The U.S. Senate on Thursday unanimously voted to approve a bill from Senator Josh Hawley banning federal employees from using video-sharing app TikTok on government-issued devices, amid threats from the White House to ban the company.
The app has come under fire from U.S. lawmakers and the Trump administration over national security concerns because China’s ByteDance owns the technology. The company currently faces a deadline of Sept. 15 to either sell its U.S. operations to Microsoft Corp or face an outright ban.
Sources have previously told Reuters that ByteDance executives value all of TikTok at more than $50 billion.
Under a Chinese law introduced in 2017, companies have an obligation to support and cooperate in the country’s national intelligence work.

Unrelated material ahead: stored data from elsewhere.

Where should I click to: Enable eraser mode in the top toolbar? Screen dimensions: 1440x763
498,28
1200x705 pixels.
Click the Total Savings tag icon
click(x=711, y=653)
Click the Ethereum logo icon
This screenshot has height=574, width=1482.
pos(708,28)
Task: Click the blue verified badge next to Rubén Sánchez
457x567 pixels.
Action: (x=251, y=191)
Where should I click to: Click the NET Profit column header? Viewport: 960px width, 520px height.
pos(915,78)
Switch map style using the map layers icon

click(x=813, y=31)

“I’m encouraged by the bipartisan support we have seen in this body to hold the Chinese Communist Party accountable and that includes … holding accountable those corporations who would just do China’s bidding,” Senator Hawley said in a statement.
“And, if I have anything to say about it, we won’t be stopping here,” the Republican senator added.

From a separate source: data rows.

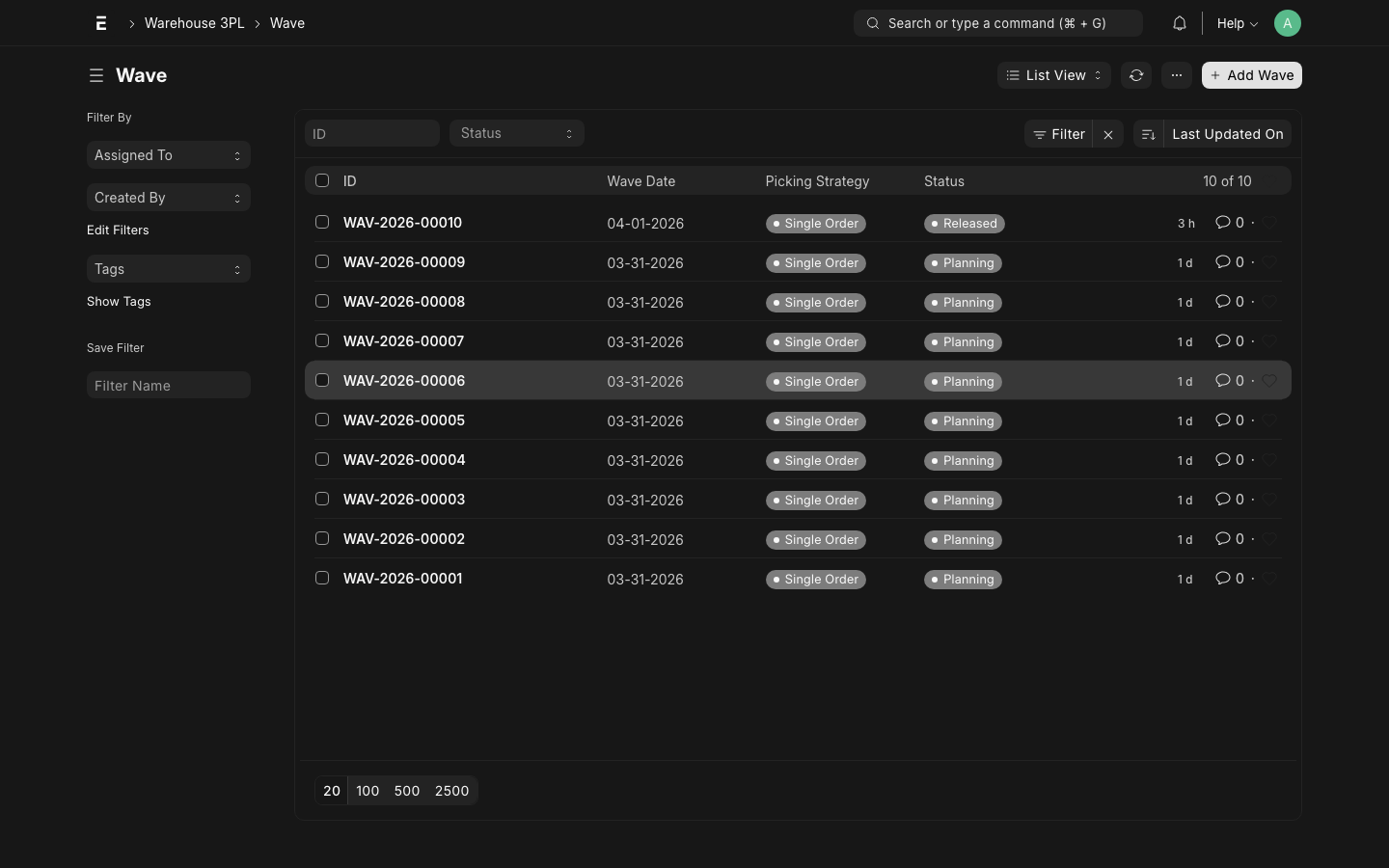
Task: Click the Edit Filters link
Action: tap(118, 230)
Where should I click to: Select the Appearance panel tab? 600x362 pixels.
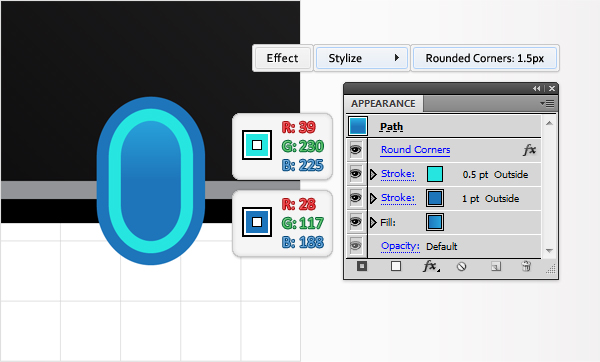tap(383, 104)
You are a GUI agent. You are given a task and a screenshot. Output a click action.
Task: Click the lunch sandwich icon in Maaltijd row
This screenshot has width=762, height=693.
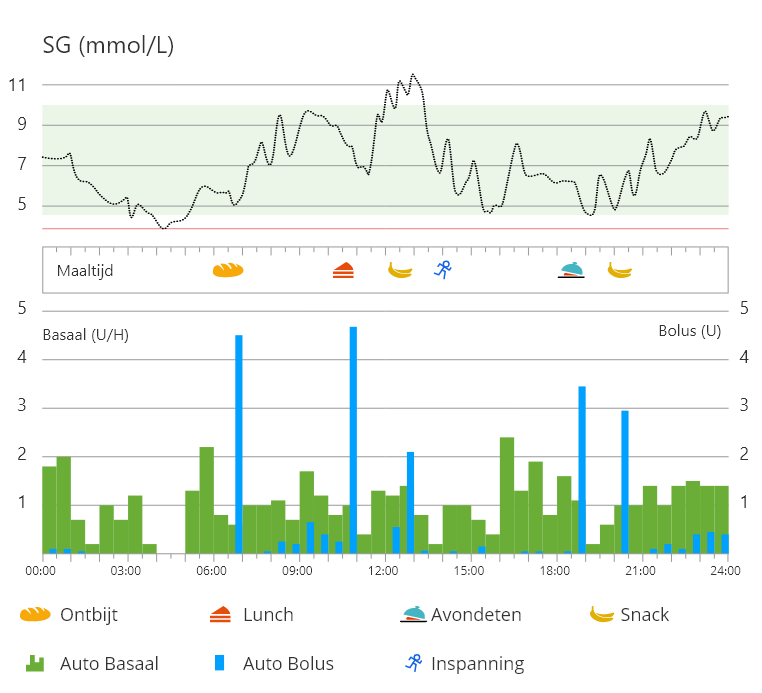point(343,270)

Last month, the House of Representatives voted to bar federal employees from downloading the app on government-issued devices as part of a proposal offered by Representative Ken Buck.
With passage in the House and approval by the Senate, the prohibition is expected to soon become law in the United States.
A TikTok spokeswoman said its growing U.S. team has no higher priority than promoting a safe app experience that protects users’ privacy.
On Wednesday, TikTok said it was working with experts from the U.S. Department of Homeland Security to “protect against foreign influence” and fact-check potential misinformation about the election.
The company has increasingly emerged as a platform for political discourse and activism. Users recently said they helped inflate attendance expectations at U.S. President Donald Trump’s June rally in Tulsa, Oklahoma.
Last year, the company said about 60% of its 26.5 million monthly active U.S. users are aged 16 to 24.